How to Read a Book (for the sake of getting smarter)

There are two things to collect when reading a book: the insights of the author (things you want to remember) and the insights the book illicits for yourself.

Sometimes the most valuable things about a book are the things you learn. Other times, it’s the rabbit trails that spin off of it, and the things it makes you think about.

In reading a book, your task is to capture both.

1. Highlight, underline, and take notes in the margins

I used to be a strong advocate against this. Now I’m an advocate for it.

I don’t mark fiction, but I mark non-fiction heavily. I use both a highlighter and a pen — highlighter for things I most want to remember, underlines in pen for slightly less pertinent but still relevant points.

I mark down additional notes in the margins — things I want to consider, things a passage reminds me of, or things I want to research later. These notes serve as a mental trigger for me when I go back in and skim my highlights later.

The purpose of highlighting is twofold — to improve my reference ability (to find the things I’m looking for when I want to draw on a book for reference in blog posts or my own writing), and to increase my retention. When the important points are separated and jump out on the page, it makes skimming and refreshing significantly easier.

Reading a book once is work. Highlighting makes it significantly easier the second time around.

2. Do brain dumps

Periodically throughout the course of reading a book, pause and do a quick dump of both notes (things you learned that you want to remember) and things the book has inspired you to think about.

Half the benefit of engaging with new ideas are the rabbit trails they open up for you in your own thought processes. Be ruthless about documenting those too.

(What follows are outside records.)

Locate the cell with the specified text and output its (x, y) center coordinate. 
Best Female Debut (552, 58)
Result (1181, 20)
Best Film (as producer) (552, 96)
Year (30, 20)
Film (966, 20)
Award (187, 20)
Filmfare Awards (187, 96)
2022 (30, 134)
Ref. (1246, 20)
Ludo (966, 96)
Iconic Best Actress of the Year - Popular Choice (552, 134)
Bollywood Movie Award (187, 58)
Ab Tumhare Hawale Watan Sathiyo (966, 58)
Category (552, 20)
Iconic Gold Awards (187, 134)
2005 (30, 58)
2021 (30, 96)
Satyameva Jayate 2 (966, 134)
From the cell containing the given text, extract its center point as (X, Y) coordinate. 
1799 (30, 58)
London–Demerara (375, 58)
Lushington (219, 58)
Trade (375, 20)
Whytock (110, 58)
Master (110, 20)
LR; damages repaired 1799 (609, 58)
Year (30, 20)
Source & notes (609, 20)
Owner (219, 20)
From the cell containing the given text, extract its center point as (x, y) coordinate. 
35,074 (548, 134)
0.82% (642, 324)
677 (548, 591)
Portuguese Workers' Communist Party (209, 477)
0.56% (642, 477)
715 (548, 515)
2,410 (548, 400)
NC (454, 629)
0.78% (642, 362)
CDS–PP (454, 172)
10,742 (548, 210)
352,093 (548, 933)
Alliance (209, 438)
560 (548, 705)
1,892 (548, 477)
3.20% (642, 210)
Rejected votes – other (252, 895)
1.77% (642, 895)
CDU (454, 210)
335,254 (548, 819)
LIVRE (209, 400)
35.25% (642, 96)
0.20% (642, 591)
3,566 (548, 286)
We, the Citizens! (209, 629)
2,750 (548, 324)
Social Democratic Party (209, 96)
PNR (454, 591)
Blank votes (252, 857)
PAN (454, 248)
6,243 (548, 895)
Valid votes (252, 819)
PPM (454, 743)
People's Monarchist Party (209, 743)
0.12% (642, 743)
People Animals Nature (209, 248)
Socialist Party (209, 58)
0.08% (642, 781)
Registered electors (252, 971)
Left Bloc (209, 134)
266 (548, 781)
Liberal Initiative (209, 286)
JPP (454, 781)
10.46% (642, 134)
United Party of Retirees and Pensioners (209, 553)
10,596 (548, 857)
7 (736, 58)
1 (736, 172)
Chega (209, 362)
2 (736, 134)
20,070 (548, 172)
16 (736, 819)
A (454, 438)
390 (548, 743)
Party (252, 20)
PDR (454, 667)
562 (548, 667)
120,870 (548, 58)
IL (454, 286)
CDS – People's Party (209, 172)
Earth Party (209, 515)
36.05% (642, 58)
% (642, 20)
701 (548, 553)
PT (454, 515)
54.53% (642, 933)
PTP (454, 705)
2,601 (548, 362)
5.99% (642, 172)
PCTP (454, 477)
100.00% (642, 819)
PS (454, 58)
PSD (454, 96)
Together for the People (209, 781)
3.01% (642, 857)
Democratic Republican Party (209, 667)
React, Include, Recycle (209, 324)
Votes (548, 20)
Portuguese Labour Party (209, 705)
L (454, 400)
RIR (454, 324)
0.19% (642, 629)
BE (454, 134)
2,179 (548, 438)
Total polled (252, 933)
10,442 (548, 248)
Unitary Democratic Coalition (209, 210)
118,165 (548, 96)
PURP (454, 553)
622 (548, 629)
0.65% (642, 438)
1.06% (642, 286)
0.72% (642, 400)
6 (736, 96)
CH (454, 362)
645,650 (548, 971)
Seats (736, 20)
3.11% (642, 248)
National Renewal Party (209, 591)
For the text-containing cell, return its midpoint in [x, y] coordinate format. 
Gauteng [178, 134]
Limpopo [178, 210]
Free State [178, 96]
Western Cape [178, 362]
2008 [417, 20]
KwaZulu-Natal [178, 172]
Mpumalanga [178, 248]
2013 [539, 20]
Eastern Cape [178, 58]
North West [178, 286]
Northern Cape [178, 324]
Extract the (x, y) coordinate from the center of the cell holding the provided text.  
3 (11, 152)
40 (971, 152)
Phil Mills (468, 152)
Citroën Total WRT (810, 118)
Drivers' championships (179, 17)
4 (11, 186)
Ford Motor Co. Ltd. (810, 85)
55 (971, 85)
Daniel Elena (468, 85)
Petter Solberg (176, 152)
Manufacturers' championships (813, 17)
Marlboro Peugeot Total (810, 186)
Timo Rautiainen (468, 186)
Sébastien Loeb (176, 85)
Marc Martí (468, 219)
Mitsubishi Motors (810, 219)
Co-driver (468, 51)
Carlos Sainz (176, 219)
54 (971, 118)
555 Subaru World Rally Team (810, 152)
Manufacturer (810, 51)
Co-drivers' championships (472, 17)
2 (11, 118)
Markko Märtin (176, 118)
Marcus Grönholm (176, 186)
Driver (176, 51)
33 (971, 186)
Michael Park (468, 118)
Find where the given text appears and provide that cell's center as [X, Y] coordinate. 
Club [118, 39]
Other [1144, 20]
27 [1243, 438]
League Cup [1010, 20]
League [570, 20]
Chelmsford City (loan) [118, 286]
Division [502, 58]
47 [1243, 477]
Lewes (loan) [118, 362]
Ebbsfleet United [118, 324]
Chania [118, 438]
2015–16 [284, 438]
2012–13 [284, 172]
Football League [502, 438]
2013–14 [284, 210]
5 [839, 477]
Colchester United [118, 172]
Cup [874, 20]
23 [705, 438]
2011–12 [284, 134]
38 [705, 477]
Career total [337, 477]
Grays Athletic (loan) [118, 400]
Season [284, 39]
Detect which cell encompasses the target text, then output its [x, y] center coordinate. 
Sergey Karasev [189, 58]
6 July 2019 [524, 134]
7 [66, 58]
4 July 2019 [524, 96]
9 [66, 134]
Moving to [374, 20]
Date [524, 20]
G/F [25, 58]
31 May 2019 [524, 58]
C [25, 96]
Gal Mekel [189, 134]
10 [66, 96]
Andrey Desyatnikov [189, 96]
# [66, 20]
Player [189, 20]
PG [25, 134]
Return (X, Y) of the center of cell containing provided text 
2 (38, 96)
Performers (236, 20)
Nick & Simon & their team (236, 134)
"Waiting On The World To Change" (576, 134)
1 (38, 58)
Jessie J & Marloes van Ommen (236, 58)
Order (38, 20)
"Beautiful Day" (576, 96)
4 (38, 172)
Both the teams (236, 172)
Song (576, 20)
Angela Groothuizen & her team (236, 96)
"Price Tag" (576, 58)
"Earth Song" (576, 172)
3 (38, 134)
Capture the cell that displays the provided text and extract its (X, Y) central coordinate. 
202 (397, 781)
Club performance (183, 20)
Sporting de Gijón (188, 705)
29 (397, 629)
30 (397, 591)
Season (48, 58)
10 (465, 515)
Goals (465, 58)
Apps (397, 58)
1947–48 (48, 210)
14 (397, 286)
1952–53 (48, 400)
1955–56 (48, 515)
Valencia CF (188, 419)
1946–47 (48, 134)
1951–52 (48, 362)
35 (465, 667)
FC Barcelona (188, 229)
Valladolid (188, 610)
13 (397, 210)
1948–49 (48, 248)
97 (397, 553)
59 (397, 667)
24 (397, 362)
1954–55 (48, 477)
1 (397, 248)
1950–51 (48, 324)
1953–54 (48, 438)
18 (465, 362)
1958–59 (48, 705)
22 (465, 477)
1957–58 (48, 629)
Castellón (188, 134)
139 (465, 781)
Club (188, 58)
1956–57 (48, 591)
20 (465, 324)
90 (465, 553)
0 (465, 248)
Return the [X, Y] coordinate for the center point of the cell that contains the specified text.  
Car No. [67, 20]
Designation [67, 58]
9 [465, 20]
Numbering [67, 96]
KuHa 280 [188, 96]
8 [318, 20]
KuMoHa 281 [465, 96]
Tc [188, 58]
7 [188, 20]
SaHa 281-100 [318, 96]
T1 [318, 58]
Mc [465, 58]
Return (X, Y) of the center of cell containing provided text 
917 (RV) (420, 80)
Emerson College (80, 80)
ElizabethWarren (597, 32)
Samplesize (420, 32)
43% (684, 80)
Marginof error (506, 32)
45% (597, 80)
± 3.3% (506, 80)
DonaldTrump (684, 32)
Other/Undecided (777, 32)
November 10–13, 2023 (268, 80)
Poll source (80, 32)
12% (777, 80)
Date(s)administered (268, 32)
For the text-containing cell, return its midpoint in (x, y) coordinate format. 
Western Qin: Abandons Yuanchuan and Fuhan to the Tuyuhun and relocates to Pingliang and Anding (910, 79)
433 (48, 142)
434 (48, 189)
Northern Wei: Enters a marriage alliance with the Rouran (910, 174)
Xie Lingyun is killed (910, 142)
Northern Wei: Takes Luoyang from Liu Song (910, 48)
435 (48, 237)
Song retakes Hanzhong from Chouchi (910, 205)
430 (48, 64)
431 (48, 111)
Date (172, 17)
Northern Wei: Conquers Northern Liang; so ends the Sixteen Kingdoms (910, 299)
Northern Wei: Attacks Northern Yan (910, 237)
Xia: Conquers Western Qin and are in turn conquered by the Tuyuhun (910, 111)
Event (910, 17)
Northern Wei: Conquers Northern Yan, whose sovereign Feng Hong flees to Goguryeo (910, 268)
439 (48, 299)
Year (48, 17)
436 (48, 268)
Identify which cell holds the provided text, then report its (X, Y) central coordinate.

My colleague Chuck Grimmett does a brain dump after every chapter. I’m less precise, but I do brain dumps regularly throughout the writing process. Just forcing yourself to stop and actively contemplate what you’re thinking (rather than passively experiencing it without ever pinning it down) greatly enhances the benefit you derive for your reading.

3. Make notes of additional resources

This is a small one, but worth the effort. Every time the author of a book references a thinker, a book or resource, or even an individual they found impactful, I write it down. I create a list of resources I want to dig into from each book I read.

4. Make notes of questions

My favorite habit. I think in questions, which is why I’m partial to it, but I also think it’s an incredibly valuable exercise.

Be on the lookout for questions — constantly. When you read a paragraph you find interesting, look at it as a stand-alone piece of information (rather than part of a narrative), and ask yourself — what else do I want to know about this? If someone phrases something in an interesting way, do you want to know why? If someone has an interesting outlook on something, do you wonder where it came from? If you’ve experienced something contrary to what the author argues, do you wonder what they’d say in response to your experience if you were to share it with them?

Write these things down, and then seek out the answers. Read, research, google — or just contemplate the possibilities.

5. Treat the experience as conversation

On the same note as asking questions — engage in conversation.

When you read a book without questions, you’re a passive listener. You’re being talked at, not with. You’re expecting the book to do the heavy lifting, not doing the work yourself to bring your own thoughts, ideas, and arguments to the table, and see what parallels can be drawn between the book’s points and your own.

When you ask questions, you force your mind to engage. You read not just the lines, but between them, and the potential that lies therein.

Treat a book not as a lecture, but as a conversation, with yourself as the less knowledgeable party (but an active player in the process).

Also remember — the goal of a good conversation isn’t to hear yourself talk (with the exception of sharpening your ability to cleanly articulate things) — but rather, to ask the right questions to discern a deeper understanding of the point being made. Don’t just repeat things you already know; that doesn’t push you to grow. Instead, engage with the things you don’t, and seek to understand them.